If you touch money or regulated data, add a simple policy engine that can veto actions. I treat it like a very smart, very boring adult in the room.
I add a simple policy engine that can veto actions.
A weekend project to ship your first agent
Saturday morning, I define a painfully small scope. An expense assistant that reads receipt emails, drafts a reimbursement note, and routes a payment request to a sandbox endpoint is perfect. I write down what a perfect run looks like in three steps so the model has a crisp goal.
Saturday afternoon, I wire two tools behind the MCP-style interface. Tool A lists unread emails that match a subject. Tool B posts a payment request to a mock API. I log both calls with status, latency, and a small payload snippet so I can debug in seconds, not hours.

Saturday evening, I teach the workflow in plain language and force explicit tool choices. No hidden magic. If the agent is unsure, it asks me one clarifying question. I run five test cases. If I can’t explain a failure in under two minutes from the logs, I tighten a description or add a guardrail.
Sunday morning, I add a reviewer that only triggers above a threshold amount. It must return a yes or no, cite a policy, and nothing else. If I can’t trace a decision back to a rule, I rewrite the rule or remove the reviewer.
Sunday afternoon, I swap the mock payment tool for a stablecoin testnet if I’m comfortable, or I keep it mocked and focus on resilience. What happens if email search is down or the payment tool returns a 429? My agent should back off politely, not panic.
Sunday evening, I write a one-pager with tool contracts, policies, logging format, and four sample runs. If a teammate can read it and tell me where to add alerts, I’m done.
What this signals for the next 90 days
The headline for me isn’t the quote. It’s the pattern. Protocols like MCP make tools legible to models, payments pilots with names like Visa and Santander show autonomy is touching money flows, and the multi-agent cautions are a gift to builders who prefer shipping over refactoring.
You don’t need a 12-agent orchestra to feel the power. You need one thoughtful agent with clear tools, honest logs, and the humility to ask for help when unsure. Build like every action might land in a compliance review. Design so you can swap tools without rewriting your brain. Keep the payment interface boring and stable so your future rails can be too.
FAQ
What is agentic AI in practice?
Agentic AI is a model-guided system that plans, calls tools, and executes tasks with feedback. In practice, it means giving the model a clear goal, a small set of well-described tools, and guardrails so actions are observable and reversible. Start with one planner-executor and build from there.
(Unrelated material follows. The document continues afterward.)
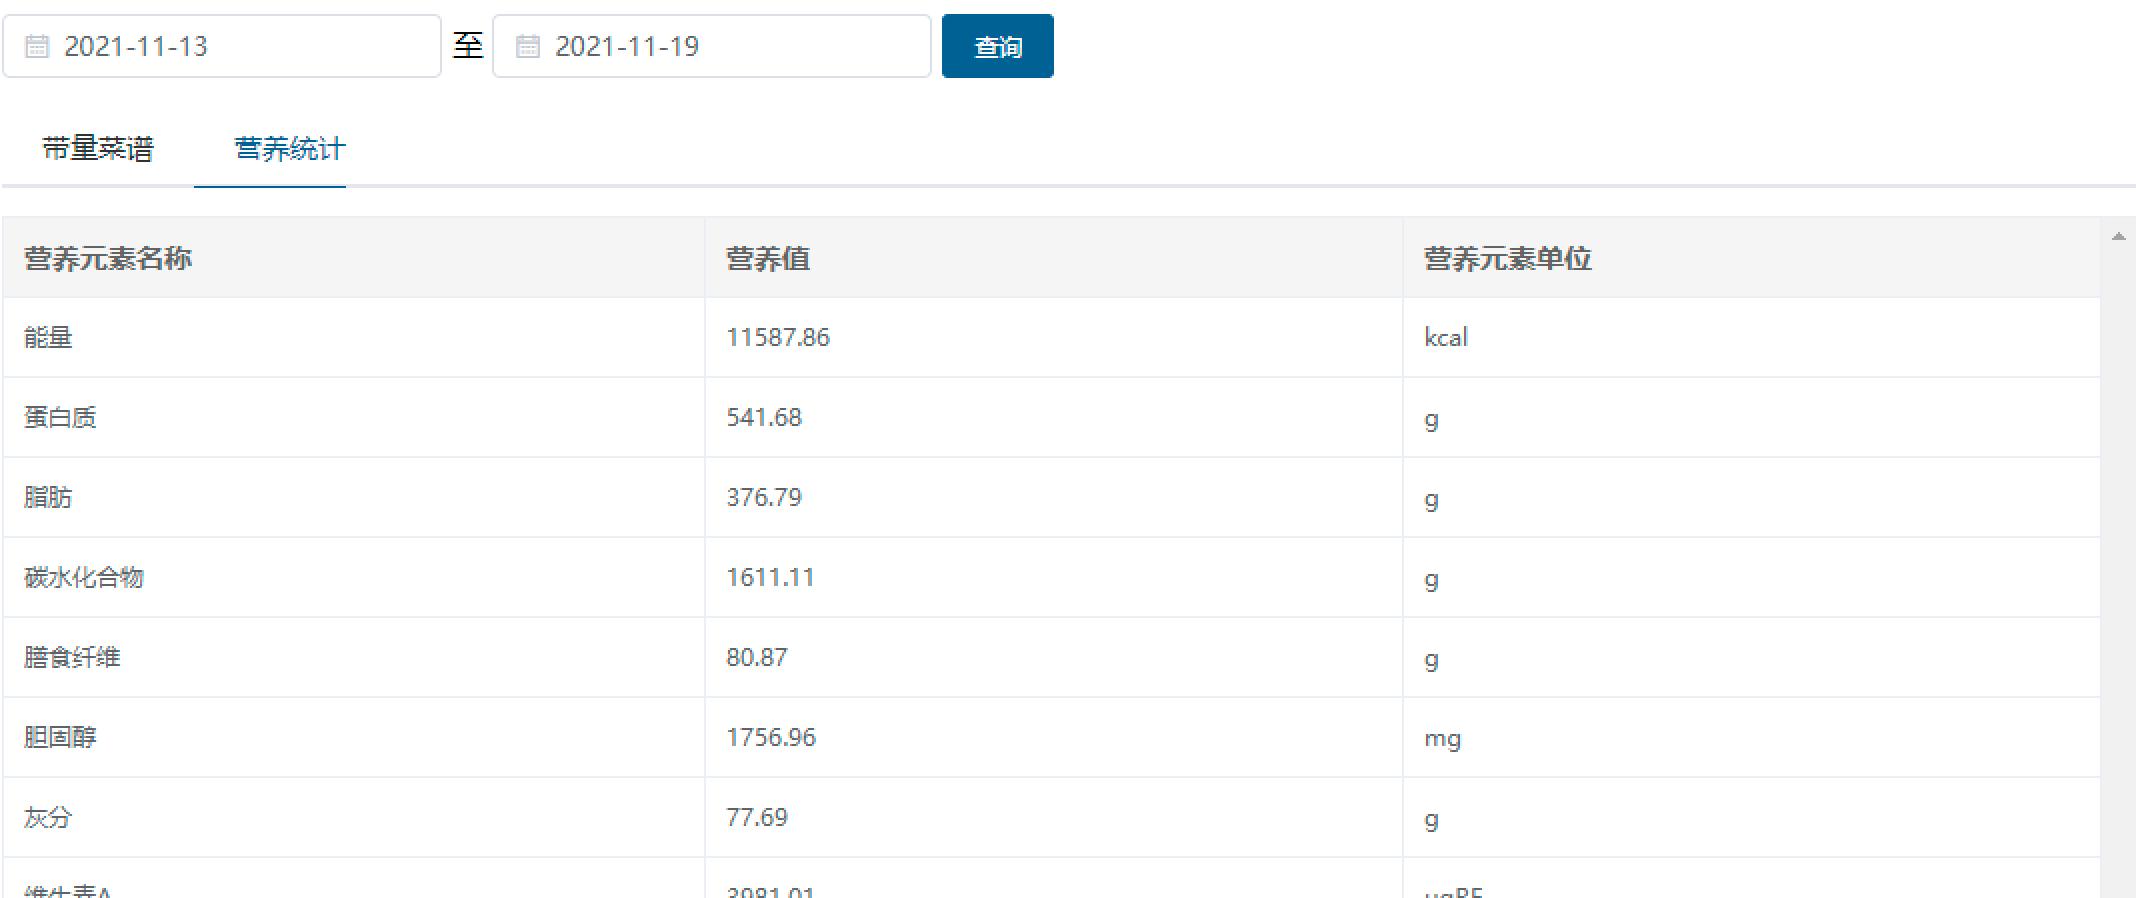Click the table scrollbar up arrow
The height and width of the screenshot is (898, 2136).
(x=2118, y=237)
Why use MCP for a first build?
MCP-style tool definitions reduce glue code and make tools discoverable and swappable. That gives you faster iteration, easier debugging, and fewer brittle integrations. It also sets you up for better observability because all tool calls share a consistent shape.
How should I handle payments safely?
Abstract payments behind a stable contract like create invoice, check balance, and execute payment. Use sandboxes first. When the workflow proves value, route the same calls to a stablecoin wallet API or a card partner. Keep detailed logs and add a policy engine to block risky actions.
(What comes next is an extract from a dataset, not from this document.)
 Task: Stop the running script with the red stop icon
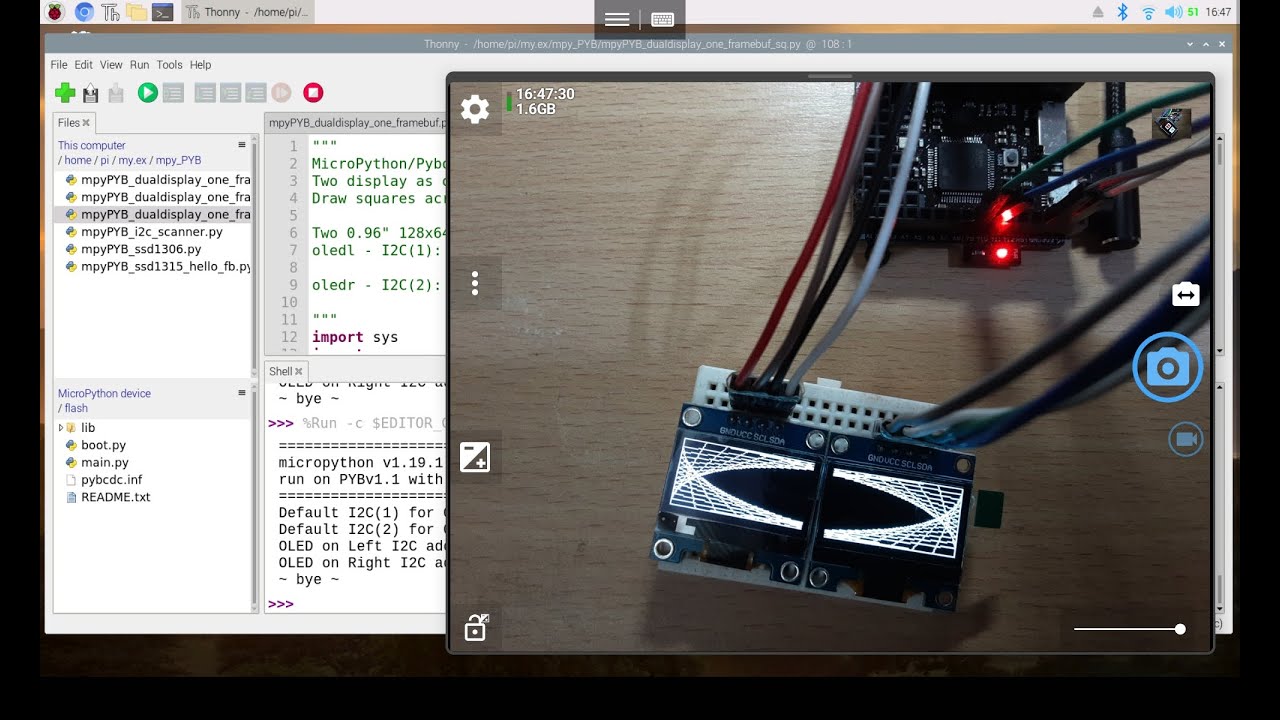tap(313, 91)
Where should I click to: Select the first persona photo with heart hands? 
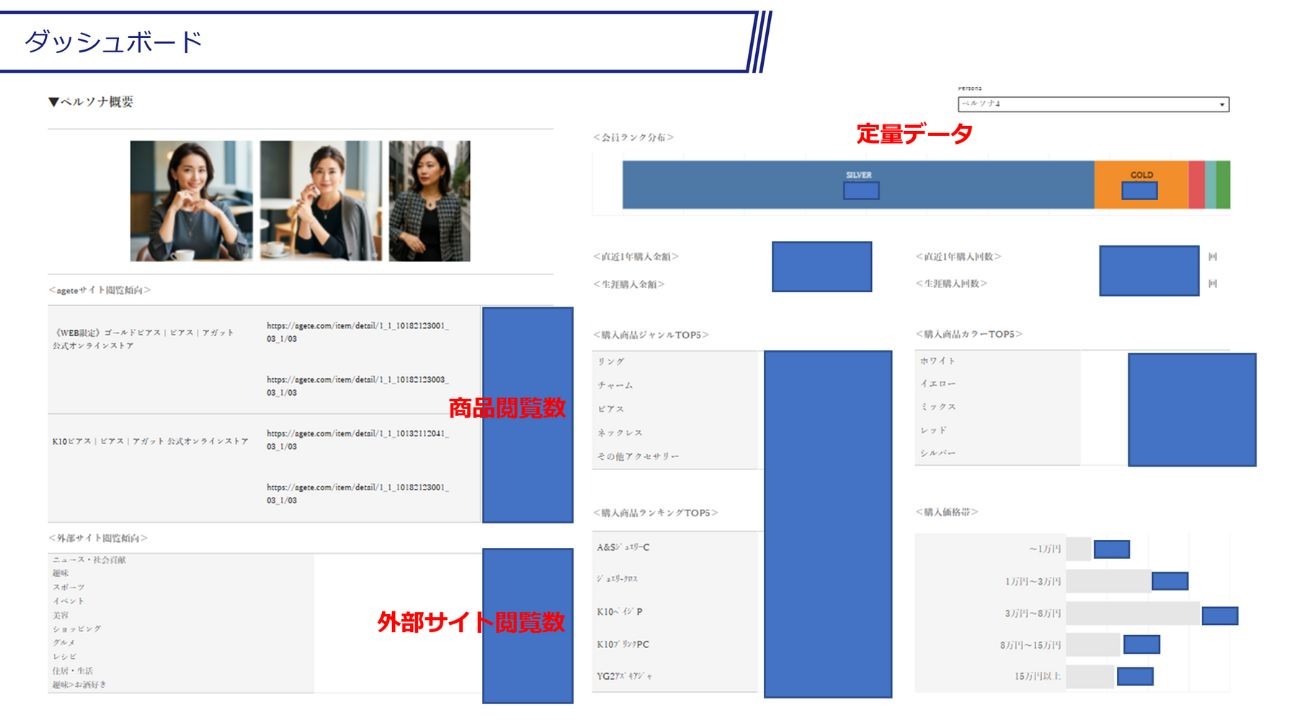190,201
Do I need multiple agents to get results?
No. More agents often add coordination overhead without better outcomes. Start with a single planner-executor and add a reviewer only for high-stakes decisions you can measure. If a second agent doesn’t improve a metric, remove it.
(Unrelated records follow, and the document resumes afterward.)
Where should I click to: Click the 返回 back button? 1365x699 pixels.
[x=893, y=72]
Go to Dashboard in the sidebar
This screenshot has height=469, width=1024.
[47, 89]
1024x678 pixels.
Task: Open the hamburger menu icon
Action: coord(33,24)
What’s the minimum stack to launch this weekend?
One LLM with function calling, an MCP-style tool layer, lightweight memory, and audit-grade logs. If you touch money or regulated data, include a simple policy engine that can veto actions. That’s enough to learn quickly and avoid expensive rewrites later.
My take, summed up
This was the week I stopped treating agents like clever wrappers and started treating them like small software companies with a PM, ops, finance, and audit. When those parts talk through clean contracts, good things happen. If you’ve been waiting to start, this was your sign. Keep your scope tiny, your tools swappable, and your logs honest. You can always scale later.